[SOAL LATIHAN 1] Ubahlah paragraf dalam teks tentang pengaderan mahasiswa baru yang diawali "Sejak tahun 2006" menjadi daftar butir yang lebih ringkas tanpa menghilangkan fakta utamanya.
[SOAL LATIHAN 2] Tuliskan lanjutan teks tentang pengaderan mahasiswa baru, dimulai tepat setelah kalimat terakhirnya.

[TEKS SUMBER]
•••

Ketika masa Penerimaan Mahasiswa Baru (PMB) tiba, maka iklim kampus pun berubah drastis.
Tampak pengumpulan Mahasiswa baru (Maba) di setiap sudut universitas. Setiap fakultas melakukan pengaderan di areanya masing-masing. Berbeda fakultas, pengaderan pun didesain oleh pengurus Lembaga Mahasiswa (Lema) sesuai karakter dan ciri khas fakultas. Pemandangan tahunan yang tidak berbeda dari tahun ke tahun.
Dulu, ketika lema masih berkibar di kampus merah ini, mahasiswa memiliki porsi yang amat besar untuk menyambut adik-adik mereka. Pengaderan tingkat universitas menjadi cerita yang selalu dikenang. Walau berbeda fakultas, Lema universitas mampu mengumpulkan Maba dari berbagai fakultas yang berbeda.
Sejak tahun 2006, Universitas mulai mangambil alih prosesi penerimaan Maba. Jika dulu, Lema memiliki kekuasaan penuh tuk generasi penerus mereka (Maba, red). Kini mereka harus bersabar menyapa adik-adiknya kurang lebih tiga bulan setelah prosesi PMB oleh universitas. Puas atau tidak, keputusan ini harus diterima oleh semua Lema.
Kebijakan universitas ini tak lain karena kurangnya kepercayaan terhadap Lema. Kini, kondisi lembaga yang berfragmen dan tak adanya Lema tingkat universitas membuat universitas sangsi prosesi penerimaan Maba ini diserahkan sepenuhnya kepada mahasiswa.
Kini pemandangan pengaderan tingkat universitas laiknya fatamorgana di malam hari. Tiap lembaga fakultas melakukan pengaderannya masing-masing. Hasilnya, mahasiswa hanya mampu mempertahankan solidaritas hingga tingkat fakultas, solidaritas tingkat universitas nol. Alih-alih berharap mahasiswa berbeda fakultas dapat dikumpulkan bersama, yang terjadi kini malah gesekan-gesekan personal yang bermuara pada bentrok dan tawuran antarfakultas.

•••

[DATA YANG DISEDIAKAN]
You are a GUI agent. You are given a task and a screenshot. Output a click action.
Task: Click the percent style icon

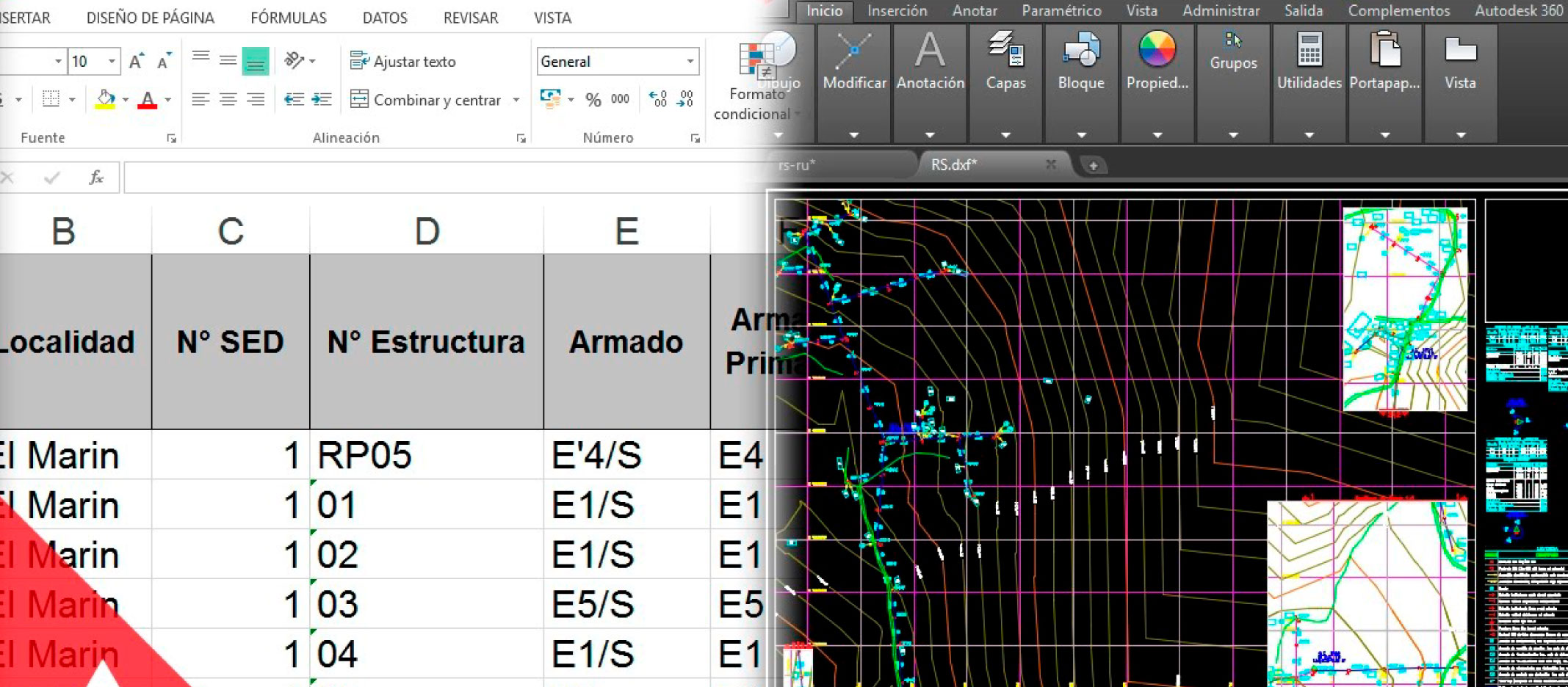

•••

[JAWABAN 1]
- Sejak tahun 2006, universitas mengambil alih prosesi penerimaan Maba.
- Dahulu, Lema memiliki kekuasaan penuh atas Maba.
- Kini, Lema baru dapat menyapa Maba kurang lebih tiga bulan setelah prosesi PMB oleh universitas.
- Puas atau tidak, semua Lema harus menerima keputusan ini.

[JAWABAN 2]
Mahasiswa ketika tawuran tak pernah berpikir panjang. Batu, kepingan kaca hingga pecahan genteng dijadikan sebagai senjata. Emosi yang melahirkan luka psikis dan fisik. Dan ini akan selalu menjadi warisan yang turun temurun. Tawuran tak menjadi hal baru. Ini telah terjadi berkali-kali dari tahun-tahun sebelumnya. Setiap kali tawuran terjadi, Maba menyaksikan dan akan menyampaikannya pada generasi selanjutnya sebagai sebuah warisan yang membudaya.
Selalu saja ketika maba hadir di tengah-tengah sivitas akademika, tawuran mewarnai iklim akademik kampus kita. Adanya kecenderungan ingin terlihat lebih kuat dan memperlihatkan ‘taring’ kepada lembaga mahasiswa lainnya menjadi motivasi hujan batu yang belakangan menjadi tren mahasiswa Unhas yang senang tawuran.
Solidaritas yang ditanamkan kepada maba bukan solidaritas memperjuangkan keadilan dan kebenaran. Namun, solidaritas yang terbangun adalah solidaritas gengsi, solidaritas yang semata-mata ingin memperlihatkan bahwa senior mampu melindungi juniornya dari ‘taring’ Lema lainnya. Padahal, awalnya ini disebabkan karena konflik personal, oknum mahasiswa yang tak bertanggung jawab yang akhirnya melibatkan dua kubu yang terprovokasi.
Keadaan ini diperparah oleh solidaritas mahasiswa yang terputus pada tataran antarfakultas. Kurangnya solidaritas mahasiswa pada tingkat universitas menjadikan mahasiswa mudah diadudomba antarsesamanya. Padahal solidaritas mahasiswa di tataran universitas perlu diperkuat untuk mengawal isu-isu yang lebih merakyat.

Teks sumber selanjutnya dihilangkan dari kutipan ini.